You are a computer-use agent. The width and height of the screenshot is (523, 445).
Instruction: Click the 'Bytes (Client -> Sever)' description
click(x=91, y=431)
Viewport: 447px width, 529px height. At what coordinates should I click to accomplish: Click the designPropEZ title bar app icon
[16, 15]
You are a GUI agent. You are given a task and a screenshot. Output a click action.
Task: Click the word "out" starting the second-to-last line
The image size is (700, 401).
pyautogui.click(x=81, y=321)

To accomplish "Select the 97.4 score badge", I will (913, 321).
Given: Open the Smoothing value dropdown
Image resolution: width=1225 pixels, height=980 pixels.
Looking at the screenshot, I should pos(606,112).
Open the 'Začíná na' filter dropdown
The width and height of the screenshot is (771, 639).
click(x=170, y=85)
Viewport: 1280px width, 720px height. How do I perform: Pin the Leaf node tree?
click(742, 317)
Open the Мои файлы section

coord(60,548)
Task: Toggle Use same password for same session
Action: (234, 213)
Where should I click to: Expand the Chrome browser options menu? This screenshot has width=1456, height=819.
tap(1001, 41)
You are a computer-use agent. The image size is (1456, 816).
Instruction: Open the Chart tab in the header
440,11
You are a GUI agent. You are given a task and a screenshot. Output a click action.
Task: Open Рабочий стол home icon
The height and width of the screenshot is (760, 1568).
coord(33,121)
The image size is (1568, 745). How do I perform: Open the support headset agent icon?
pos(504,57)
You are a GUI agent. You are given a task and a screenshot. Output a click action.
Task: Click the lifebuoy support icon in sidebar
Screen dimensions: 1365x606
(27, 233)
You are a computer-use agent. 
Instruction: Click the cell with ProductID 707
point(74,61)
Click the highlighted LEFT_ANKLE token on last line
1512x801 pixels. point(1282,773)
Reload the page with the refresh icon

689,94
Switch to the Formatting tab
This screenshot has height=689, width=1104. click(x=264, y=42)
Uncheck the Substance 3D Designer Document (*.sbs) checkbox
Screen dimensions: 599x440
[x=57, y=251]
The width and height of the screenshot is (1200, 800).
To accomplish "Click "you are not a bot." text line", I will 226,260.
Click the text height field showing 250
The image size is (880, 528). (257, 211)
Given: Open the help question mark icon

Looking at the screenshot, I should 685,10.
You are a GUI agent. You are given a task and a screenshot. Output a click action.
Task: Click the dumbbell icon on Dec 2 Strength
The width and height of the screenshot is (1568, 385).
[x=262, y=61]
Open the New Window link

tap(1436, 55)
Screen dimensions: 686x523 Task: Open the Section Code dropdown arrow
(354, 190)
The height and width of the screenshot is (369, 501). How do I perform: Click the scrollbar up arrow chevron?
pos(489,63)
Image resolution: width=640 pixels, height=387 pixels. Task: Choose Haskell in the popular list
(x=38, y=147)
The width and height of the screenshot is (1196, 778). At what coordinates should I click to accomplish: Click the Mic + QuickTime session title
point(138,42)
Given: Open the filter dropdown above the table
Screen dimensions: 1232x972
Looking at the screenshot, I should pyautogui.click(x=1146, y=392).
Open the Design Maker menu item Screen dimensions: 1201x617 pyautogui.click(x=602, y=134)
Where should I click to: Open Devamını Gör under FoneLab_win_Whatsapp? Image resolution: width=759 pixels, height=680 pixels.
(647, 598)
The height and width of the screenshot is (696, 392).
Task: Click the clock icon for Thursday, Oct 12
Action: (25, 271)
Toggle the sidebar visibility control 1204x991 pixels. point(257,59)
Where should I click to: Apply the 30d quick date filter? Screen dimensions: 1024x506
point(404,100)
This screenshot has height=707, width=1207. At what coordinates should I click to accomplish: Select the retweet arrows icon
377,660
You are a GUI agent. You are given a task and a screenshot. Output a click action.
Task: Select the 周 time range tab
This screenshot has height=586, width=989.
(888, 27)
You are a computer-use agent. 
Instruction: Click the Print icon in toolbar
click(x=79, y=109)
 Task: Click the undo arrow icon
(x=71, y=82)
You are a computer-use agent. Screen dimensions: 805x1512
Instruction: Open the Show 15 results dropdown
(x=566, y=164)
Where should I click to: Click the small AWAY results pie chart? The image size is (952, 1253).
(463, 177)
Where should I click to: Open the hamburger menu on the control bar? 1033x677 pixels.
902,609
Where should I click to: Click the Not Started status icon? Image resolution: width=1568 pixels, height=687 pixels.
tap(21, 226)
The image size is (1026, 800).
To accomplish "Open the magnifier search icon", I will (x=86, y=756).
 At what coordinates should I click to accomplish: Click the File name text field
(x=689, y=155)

------------------------------------

* Task to complete:
Give again, word for word, every line of the listing above from the one with "Toggle the sidebar" to the one with "Task: Select the 周 time range tab", both inclusive, and nothing beyond them.

* Answer below:
Toggle the sidebar visibility control 1204x991 pixels. point(257,59)
Where should I click to: Apply the 30d quick date filter? Screen dimensions: 1024x506
point(404,100)
This screenshot has height=707, width=1207. At what coordinates should I click to accomplish: Select the retweet arrows icon
377,660
You are a GUI agent. You are given a task and a screenshot. Output a click action.
Task: Select the 周 time range tab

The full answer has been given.